Pixel coordinate grounding data:
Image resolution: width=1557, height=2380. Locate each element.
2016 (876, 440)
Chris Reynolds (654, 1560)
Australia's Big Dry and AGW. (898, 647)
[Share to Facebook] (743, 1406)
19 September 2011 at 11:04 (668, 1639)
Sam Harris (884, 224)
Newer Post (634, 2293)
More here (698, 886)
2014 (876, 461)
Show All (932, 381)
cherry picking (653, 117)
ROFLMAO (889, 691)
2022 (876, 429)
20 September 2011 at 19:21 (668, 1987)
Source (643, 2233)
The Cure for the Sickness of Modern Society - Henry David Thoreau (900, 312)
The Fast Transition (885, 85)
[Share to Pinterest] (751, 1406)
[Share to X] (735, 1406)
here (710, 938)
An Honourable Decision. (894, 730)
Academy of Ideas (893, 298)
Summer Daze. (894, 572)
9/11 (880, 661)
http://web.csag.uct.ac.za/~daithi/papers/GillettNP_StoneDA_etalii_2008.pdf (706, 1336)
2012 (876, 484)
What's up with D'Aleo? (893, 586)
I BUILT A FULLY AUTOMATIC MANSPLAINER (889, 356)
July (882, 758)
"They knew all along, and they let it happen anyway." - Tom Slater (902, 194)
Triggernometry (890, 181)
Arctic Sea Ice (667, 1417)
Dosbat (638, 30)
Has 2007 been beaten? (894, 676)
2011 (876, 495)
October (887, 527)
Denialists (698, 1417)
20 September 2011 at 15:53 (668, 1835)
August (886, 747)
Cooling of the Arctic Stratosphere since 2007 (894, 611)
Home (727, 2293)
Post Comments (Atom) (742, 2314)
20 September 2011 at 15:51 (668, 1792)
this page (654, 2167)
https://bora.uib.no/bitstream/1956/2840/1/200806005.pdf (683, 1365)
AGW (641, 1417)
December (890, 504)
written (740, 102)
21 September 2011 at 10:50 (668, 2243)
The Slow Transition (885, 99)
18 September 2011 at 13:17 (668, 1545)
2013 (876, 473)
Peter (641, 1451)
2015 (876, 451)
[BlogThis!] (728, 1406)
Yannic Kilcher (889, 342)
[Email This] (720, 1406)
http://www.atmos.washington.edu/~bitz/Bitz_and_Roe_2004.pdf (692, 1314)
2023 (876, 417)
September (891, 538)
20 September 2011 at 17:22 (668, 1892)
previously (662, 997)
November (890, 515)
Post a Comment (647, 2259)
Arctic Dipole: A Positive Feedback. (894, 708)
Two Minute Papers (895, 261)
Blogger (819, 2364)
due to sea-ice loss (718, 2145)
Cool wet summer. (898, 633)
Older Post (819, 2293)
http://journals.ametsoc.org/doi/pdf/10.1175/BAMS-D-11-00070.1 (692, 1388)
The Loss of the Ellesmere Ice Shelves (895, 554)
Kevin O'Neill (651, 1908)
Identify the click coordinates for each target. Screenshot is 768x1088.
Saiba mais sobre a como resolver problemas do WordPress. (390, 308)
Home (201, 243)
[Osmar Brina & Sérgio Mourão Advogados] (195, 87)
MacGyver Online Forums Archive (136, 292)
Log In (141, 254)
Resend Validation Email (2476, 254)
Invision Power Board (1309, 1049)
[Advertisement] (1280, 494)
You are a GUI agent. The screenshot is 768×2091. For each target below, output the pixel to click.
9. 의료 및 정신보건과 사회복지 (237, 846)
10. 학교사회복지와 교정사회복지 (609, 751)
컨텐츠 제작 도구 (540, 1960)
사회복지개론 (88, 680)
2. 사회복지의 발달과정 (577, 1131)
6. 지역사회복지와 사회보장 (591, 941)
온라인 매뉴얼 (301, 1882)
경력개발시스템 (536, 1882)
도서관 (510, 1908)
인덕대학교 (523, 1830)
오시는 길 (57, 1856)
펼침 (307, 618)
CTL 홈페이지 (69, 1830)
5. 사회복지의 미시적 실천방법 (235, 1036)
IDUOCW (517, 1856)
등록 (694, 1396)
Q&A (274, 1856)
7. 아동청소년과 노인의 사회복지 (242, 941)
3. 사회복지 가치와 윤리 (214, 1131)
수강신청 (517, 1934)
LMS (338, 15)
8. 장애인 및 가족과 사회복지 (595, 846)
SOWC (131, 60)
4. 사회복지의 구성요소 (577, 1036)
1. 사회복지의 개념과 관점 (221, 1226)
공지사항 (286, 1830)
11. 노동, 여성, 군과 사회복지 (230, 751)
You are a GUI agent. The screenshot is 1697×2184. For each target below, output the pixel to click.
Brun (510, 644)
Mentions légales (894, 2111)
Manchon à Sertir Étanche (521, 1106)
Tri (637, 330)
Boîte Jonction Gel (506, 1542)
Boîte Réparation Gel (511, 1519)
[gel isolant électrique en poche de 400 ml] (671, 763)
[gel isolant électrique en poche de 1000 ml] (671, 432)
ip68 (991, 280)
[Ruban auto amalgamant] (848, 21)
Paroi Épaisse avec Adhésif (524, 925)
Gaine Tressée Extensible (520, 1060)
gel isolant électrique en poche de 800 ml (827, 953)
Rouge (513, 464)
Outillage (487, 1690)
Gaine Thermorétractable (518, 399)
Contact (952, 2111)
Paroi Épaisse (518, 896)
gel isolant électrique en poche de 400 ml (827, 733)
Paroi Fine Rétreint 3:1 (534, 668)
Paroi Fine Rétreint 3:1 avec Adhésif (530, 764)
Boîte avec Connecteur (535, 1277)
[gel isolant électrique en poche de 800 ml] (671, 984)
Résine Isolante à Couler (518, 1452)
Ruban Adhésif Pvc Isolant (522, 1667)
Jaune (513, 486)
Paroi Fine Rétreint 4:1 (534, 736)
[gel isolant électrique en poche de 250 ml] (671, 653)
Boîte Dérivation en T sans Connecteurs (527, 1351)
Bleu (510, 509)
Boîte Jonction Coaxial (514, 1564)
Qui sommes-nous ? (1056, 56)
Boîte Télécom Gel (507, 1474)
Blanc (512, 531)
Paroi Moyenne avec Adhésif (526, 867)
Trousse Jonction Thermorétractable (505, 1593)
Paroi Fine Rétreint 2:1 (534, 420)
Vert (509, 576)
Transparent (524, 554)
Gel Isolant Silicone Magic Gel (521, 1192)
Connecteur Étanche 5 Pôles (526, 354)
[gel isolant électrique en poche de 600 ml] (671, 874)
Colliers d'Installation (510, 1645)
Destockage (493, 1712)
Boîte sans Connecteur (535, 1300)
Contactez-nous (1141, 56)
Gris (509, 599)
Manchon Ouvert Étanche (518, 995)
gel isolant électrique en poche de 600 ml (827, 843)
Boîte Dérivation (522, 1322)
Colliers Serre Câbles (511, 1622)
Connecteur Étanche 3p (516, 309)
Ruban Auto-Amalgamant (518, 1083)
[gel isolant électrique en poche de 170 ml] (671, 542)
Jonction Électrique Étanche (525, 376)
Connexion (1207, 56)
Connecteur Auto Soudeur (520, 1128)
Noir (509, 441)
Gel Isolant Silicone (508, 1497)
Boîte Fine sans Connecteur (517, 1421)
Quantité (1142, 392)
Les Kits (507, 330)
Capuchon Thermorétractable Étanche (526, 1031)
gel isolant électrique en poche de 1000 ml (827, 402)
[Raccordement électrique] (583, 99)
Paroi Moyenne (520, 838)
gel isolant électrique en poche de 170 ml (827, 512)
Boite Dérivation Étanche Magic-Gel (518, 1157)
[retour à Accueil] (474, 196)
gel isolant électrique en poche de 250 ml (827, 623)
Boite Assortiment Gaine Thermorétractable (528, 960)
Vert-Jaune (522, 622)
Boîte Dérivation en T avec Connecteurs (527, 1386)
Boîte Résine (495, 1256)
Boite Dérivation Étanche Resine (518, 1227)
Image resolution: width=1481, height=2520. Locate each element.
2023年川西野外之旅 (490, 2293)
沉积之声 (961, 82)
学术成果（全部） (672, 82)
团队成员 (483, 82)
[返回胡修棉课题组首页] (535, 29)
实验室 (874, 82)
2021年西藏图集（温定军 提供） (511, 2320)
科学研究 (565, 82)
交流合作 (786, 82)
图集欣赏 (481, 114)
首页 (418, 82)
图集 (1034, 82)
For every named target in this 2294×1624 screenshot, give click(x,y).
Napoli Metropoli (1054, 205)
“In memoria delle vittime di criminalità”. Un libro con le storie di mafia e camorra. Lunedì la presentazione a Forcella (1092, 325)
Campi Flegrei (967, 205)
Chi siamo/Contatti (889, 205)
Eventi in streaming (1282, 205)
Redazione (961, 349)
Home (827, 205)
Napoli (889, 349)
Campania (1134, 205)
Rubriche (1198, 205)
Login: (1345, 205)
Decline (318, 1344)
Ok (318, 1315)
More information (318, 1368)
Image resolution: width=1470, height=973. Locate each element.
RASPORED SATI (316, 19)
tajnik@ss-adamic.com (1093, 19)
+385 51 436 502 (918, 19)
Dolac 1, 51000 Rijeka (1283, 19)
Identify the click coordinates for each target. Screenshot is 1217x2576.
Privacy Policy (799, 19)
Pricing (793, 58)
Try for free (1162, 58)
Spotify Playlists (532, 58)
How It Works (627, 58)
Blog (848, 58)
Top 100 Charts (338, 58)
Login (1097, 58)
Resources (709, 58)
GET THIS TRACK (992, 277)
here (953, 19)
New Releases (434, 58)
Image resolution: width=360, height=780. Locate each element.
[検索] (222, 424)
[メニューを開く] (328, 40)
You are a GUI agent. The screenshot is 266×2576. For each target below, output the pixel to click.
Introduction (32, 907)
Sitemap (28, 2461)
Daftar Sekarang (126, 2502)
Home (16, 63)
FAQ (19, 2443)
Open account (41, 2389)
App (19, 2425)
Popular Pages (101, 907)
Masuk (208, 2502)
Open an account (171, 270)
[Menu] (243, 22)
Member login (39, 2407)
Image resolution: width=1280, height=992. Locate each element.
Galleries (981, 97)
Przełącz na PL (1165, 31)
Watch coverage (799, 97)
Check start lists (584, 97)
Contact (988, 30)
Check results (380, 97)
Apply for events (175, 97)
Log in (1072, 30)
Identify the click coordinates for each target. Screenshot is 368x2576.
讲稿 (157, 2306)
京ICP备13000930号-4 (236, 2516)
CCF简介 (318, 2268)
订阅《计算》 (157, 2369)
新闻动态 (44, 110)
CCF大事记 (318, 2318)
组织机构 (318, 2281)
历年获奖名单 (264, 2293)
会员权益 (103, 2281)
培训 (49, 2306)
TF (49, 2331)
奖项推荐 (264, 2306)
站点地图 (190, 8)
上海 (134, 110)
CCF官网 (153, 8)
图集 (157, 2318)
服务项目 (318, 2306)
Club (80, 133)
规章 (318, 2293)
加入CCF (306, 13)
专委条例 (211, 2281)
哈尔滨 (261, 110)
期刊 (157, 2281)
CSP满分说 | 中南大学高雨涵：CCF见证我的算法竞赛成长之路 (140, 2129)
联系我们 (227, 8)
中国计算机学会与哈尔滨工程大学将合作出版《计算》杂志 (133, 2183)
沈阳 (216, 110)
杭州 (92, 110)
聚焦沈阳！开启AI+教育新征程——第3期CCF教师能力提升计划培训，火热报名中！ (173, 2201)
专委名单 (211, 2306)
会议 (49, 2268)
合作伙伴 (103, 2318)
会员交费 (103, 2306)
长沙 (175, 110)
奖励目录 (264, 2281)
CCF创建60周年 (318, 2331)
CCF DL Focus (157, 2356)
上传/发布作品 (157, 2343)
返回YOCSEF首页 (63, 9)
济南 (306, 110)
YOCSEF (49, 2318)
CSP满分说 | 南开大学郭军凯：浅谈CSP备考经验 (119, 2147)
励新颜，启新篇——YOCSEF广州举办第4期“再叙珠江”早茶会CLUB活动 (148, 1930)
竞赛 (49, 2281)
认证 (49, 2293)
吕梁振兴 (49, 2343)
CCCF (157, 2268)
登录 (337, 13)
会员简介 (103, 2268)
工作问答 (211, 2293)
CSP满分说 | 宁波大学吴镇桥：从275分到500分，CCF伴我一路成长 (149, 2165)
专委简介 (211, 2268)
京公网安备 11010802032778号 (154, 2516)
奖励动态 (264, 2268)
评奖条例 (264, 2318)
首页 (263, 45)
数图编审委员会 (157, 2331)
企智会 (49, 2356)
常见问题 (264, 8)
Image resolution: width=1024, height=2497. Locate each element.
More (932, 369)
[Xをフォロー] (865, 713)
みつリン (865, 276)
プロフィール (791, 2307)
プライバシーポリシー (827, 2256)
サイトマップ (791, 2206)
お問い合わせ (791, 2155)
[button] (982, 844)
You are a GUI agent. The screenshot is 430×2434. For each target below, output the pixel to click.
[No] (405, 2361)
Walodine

**TASK REQUIREMENTS**
Say how many of the lines above include the string "Jonction", and give no other words.

**REPLY**
4